Seit November ist er Assistenzarzt – und verlässt die Reha selbst nach Feierabend kaum. Er hat ein kleines Zimmer darin bezogen. Der 30-Jährige arbeitet hart für seinen Traum, Mediziner in Deutschland sein zu können. Er sagt: „Ich muss mir immer noch ein bisschen mehr Mühe geben als die Deutschen“. Seine Probezeit endet im Mai. Er kann sich gut vorstellen, länger in Großenhain zu leben und zu arbeiten, auch wenn ihm nicht immer alle freundlich gesonnen sind. Einmal, so schildert er, sei er auf dem Weg vom Bahnhof in die Klinik von einem älteren Mann angespuckt worden. Einschüchtern lässt er sich davon nicht. „Auf der Straße schauen mich die Leute manchmal mit komischen Augen an, hier im Krankenhaus behandeln mich die Patienten respektvoll. Ich weiß, wer ich bin und was ich kann“, sagt er bestimmt.

Heiratspläne mit Sona

Petr Bortlicek kam erst im Januar nach Großenhain – gemeinsam mit seiner Freundin Sona Kincová. Beide haben im tschechischen Brno Medizin studiert. Dort war er Assistenzarzt, hier ist er zunächst Hospitant. „Für die Approbation brauche ich noch das Sprachzertifikat“, sagt er. In Deutschland zu arbeiten, das sei für ihn ein Abenteuer und eine große Herausforderung. Der junge Mediziner mag den Reha-Bereich, weil man als Arzt länger mit dem Patienten arbeiten kann. „Die Beziehung ist intensiver. Das freut mich“, so Bortlicek. Er hofft, sich in dem Bereich weiterentwickeln zu können.

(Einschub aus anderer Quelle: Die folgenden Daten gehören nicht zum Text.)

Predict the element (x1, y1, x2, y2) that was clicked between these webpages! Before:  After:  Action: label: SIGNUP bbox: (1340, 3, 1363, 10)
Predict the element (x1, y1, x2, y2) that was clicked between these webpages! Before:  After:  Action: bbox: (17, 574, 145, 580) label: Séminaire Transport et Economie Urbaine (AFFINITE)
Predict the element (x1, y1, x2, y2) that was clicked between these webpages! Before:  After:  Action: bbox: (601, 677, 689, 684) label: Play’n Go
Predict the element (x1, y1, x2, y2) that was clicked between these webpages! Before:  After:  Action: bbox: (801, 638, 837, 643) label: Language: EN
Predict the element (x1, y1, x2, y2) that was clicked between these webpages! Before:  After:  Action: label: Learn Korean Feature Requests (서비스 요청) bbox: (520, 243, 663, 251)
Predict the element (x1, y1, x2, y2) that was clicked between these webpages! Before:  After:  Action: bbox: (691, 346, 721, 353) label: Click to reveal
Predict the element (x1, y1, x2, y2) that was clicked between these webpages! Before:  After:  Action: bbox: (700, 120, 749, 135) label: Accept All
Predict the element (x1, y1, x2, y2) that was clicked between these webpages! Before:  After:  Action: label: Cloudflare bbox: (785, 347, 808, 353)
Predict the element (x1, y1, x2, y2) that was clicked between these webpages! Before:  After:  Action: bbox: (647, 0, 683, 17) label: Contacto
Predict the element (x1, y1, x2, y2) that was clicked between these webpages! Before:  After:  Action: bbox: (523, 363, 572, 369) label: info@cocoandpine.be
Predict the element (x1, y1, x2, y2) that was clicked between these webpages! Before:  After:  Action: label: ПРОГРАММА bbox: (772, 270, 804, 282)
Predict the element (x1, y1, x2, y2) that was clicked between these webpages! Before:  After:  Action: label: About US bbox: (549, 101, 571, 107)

Sona und er haben Heiratspläne und würden gern längerfristig bleiben.

Das sind Bekenntnisse, die einem Klinikleiter gut gefallen, vor allem, wenn die Fluktuation unter den Ärzten groß ist. Trotzdem birgt die Arbeit mit den Ausländern auch Konfliktpotenzial. Speziell Kollegen mit arabischer Herkunft falle es schwer, Hierarchien anzuerkennen, vor allem, wenn Frauen weisungsbefugt sind. Gerade am Anfang, wenn es darum geht, die Abläufe einer Klinik zu verstehen, müsse man sich „multipel unterordnen“, so Oberarzt Schlomm. „Da muss man sich auch von Therapeuten oder dem Pflegepersonal etwas sagen lassen“.

Deshalb werden von Anfang an gewisse Regeln vermittelt. Auch, wenn es mit den Deutschkenntnissen hapert, wird die Klinikleitung aktiv. „Manche haben zwar ein Sprachzertifikat, aber ihre tatsächliche Leistung entspricht nicht dem Papier. Dann motivieren wir zur Nacharbeit“, so Reinhold Linn. Ein schwerwiegendes Problem sind die Briefe, die ein Arzt in regelmäßigen Abständen dem Kostenträger schreiben muss. In der Reha sind das nicht nur die Entlassungsbriefe, sondern auch Verlegungsbriefe oder Verlängerungsanträge, in denen über den Fortschritt der Behandlung Bericht erstattet wird. Es sei eine große Herausforderung, sich mit den Abläufen des Sozialversicherungssystems auseinanderzusetzen, zumal wenn es sprachliche Hürden gibt, so Schlomm. Die Klinik hat reagiert und ihr Weiterbildungsprofil darauf ausgerichtet.

Wöchentlich bieten deutsche Ärzte ihren ausländischen Kollegen zur Übung nun ein sogenanntes Briefkolloquium an. „Das hilft uns sehr“, sagen Besong Mangeb und Bortlicek unisono.